Mountains after Mountains: Korea is Containing COVID-19 and Looking Ahead

山また山。韓国はCOVID-19を封じ込め、先を見据える

というもの。「山また山」と書いてあるとおり、「コロナ禍はうまく乗り越えられるかもしれないが、次の問題が迫っているよ――と告げているのです。

このリポートは、企画財政部が思わずプレスリリースを出したくなるほど、韓国の施策を肯定的に見えるように紹介してあるのですが、そこにはある種の毒が含まれています。

例えば、以下のような箇所です。

(前略)
However, the Korean proverb ‘mountains after mountains’ serves as a reminder about how challenges always lie ahead. Korean household debt is among the highest in the OECD at over 190 percent of disposable income, a significant portion of which is secured by real estate. In addition, around half of the total stock of SME bank credit (around 22 percent of GDP) has been extended to firms with earnings that are insufficient to cover interest payments. Lending has grown quickly across all sectors since the pandemic outbreak, pushing credit as a percent of GDP further above its trend value.

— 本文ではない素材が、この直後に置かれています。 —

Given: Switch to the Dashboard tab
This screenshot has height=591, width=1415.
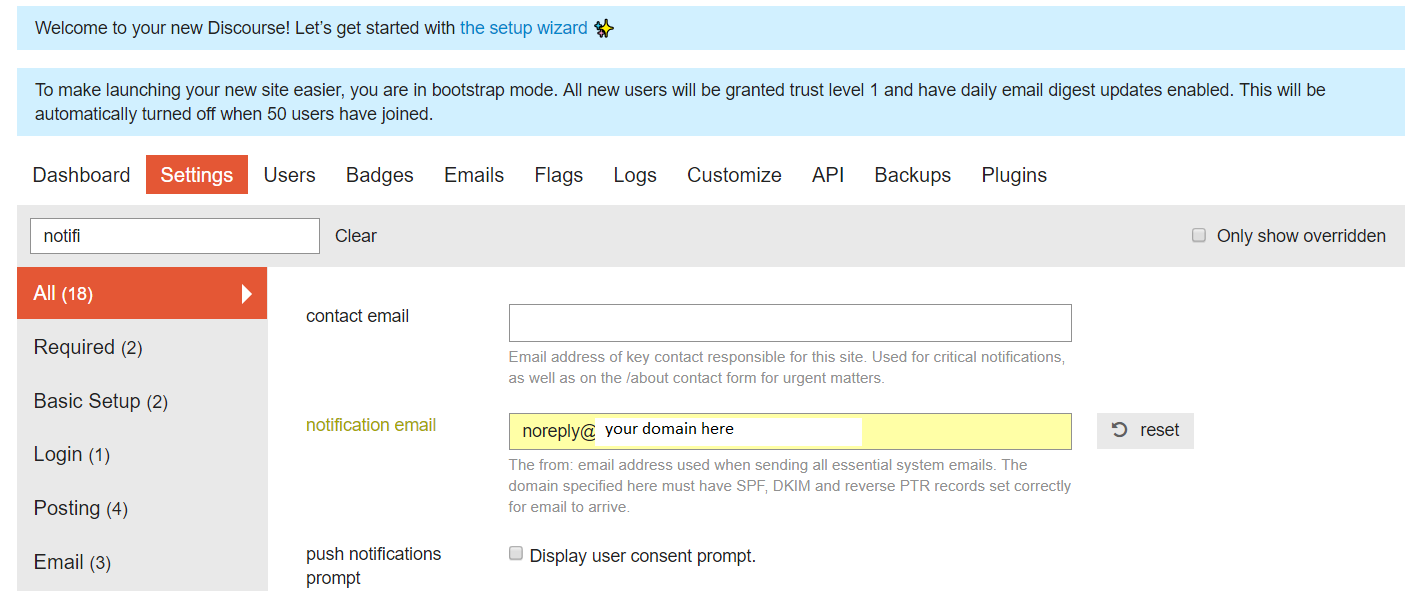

しかし、韓国のことわざ「山の後に山」は、常に課題が待ち受けていることを思い出させる。

韓国の家計債務はOECDで最も高く、可処分所得の190%以上であり、その大部分は不動産によって担保されている。

また、中小企業向け銀行融資の総ストック(GDPの約22%)の約半分は、利払いを賄うには不十分な収益の企業に融資されている。

パンデミックの発生以降、全てのセクターで融資が急速に増加し、GDPに対する融資の割合はトレンド値をはるかに上回っている。
(後略)

家計負債の増加とゾンビ企業の増加、全てのセクターで融資残高が急騰(債務の急増)していることへの対応を行わなければならない、といっています。

また、以下の指摘も注目に値します。

(前略)
Korea has a track record of exceptional economic growth, but the improvement in living standards has slowed in recent decades and productivity remains below advanced-economy peers.

韓国は並外れた経済成長の実績があるが、生活水準の向上はここ数十年で鈍化しており、生産性は先進国の同業他社を下回っている
(後略)

かつての急成長をほめながらも現状の問題点を指摘しています。また、

上掲のリポートから引用したグラフは、韓国が経済的成長を続けるための「投資・労働力の確保・生産性の全てが弱まり続けている」ことを示しています。

というわけで、韓国のコロナ対応を肯定評価したような『IMF』のリポートですが、その中身は韓国の痛いところを突いたものでもあります。

次の山はどうやって越えるの?」と問うているのです。